Team: Sensatek Propulsion Technology, Inc. | Origin: Florida | Participation: NSF I-Corps, 2017
Sensatek Propulsion Technology develops ceramic materials derived from fused polymers for wireless sensors on the most extreme parts of an engine. This technology, led by a Marine Corps veteran, may be used for aircraft such as F-18s or Air Force One. These passive resonant frequency antennas create a wireless sensor that does not need cables or batteries to be "the eyes" on the costliest parts of gas turbine engines. The wireless sensors are sprayed directly on blades to provide temperature data that feeds into remaining useful life models to further predict outages.
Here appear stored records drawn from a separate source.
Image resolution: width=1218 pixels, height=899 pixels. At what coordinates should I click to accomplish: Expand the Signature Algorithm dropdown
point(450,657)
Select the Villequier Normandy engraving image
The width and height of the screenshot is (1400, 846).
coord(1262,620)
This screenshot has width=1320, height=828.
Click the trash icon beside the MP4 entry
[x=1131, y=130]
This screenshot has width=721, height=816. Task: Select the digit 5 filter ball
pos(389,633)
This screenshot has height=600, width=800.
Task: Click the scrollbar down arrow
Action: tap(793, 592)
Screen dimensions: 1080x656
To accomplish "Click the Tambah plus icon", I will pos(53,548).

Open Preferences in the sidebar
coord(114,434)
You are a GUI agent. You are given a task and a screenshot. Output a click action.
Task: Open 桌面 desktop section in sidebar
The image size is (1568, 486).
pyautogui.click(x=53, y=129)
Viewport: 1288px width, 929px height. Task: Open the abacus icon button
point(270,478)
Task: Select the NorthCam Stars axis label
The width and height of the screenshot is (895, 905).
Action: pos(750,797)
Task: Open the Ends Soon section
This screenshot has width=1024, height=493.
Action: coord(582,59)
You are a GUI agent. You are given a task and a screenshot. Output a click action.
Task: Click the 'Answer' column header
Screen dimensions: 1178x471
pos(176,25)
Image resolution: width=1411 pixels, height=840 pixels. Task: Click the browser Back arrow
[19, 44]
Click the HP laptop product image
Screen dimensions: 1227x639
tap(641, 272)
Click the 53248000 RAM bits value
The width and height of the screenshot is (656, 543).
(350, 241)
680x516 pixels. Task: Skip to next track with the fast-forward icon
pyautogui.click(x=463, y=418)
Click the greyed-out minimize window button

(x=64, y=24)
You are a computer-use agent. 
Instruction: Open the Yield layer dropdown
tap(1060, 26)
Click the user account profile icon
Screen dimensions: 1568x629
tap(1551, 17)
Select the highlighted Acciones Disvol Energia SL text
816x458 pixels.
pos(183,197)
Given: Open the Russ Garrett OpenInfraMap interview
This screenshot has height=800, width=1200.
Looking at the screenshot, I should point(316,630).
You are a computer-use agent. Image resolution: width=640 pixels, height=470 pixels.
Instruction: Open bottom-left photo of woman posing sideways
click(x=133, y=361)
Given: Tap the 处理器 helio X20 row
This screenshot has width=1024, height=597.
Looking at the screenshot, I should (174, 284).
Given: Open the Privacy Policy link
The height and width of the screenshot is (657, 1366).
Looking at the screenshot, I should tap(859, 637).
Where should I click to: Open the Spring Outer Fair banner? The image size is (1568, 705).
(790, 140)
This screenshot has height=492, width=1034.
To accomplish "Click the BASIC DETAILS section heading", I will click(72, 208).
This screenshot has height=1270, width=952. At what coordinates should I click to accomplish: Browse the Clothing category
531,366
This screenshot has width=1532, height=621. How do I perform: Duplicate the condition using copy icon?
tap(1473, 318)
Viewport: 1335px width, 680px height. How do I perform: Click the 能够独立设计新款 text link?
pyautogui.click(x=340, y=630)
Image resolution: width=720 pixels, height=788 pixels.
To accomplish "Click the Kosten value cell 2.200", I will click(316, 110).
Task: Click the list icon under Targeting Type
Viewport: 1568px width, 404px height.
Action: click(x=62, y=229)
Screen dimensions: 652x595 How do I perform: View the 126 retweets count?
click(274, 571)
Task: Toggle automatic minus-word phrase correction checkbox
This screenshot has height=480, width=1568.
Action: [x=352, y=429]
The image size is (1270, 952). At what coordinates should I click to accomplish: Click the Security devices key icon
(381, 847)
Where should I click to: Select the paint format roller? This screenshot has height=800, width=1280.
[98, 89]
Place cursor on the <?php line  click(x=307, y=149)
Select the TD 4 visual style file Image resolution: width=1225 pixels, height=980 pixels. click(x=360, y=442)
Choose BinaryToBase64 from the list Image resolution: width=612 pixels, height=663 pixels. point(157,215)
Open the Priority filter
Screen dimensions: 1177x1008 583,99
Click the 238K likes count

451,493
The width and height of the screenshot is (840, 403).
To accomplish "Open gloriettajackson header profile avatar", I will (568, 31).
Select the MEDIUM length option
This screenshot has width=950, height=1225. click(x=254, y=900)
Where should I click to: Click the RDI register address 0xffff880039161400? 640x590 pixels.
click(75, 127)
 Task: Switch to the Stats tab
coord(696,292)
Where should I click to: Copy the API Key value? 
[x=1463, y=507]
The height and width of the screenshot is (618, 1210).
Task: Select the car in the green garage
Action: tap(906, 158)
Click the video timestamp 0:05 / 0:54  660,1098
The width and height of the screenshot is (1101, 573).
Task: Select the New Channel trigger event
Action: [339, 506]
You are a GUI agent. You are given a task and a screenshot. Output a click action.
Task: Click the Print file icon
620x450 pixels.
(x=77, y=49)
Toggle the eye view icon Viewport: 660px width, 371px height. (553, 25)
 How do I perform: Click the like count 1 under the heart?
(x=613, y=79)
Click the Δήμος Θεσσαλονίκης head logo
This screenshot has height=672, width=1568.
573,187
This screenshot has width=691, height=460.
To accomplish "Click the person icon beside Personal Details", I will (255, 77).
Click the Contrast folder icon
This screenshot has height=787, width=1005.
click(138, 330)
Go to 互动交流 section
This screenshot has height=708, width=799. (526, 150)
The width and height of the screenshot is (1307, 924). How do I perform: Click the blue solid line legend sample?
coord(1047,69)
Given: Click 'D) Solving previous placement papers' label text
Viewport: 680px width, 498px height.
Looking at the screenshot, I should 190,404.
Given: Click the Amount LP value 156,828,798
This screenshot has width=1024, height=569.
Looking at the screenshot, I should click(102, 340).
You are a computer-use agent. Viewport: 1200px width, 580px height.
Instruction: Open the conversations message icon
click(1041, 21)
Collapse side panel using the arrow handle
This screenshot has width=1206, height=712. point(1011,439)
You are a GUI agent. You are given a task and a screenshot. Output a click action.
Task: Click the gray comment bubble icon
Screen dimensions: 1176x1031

The sensors can withstand temperatures up to 800°C and speeds up to 126,000 revolutions per minute (rpm) to increase the efficiency of engines and determine how long the parts will last, allowing manufacturers to schedule maintenance, and saving money.
"After conducting over 165 customer discovery interviews, we discovered that not only was there a significant value proposition in eliminating $3 million outages per gas turbine per year, but there was also a market opportunity around delivering this innovation to over 35,371 gas turbines installed around the world, poising a $1.8 billion total available market opportunity for power generation gas turbines alone," said Reamonn Soto, founder of Sensatek Propulsion Technology, Inc.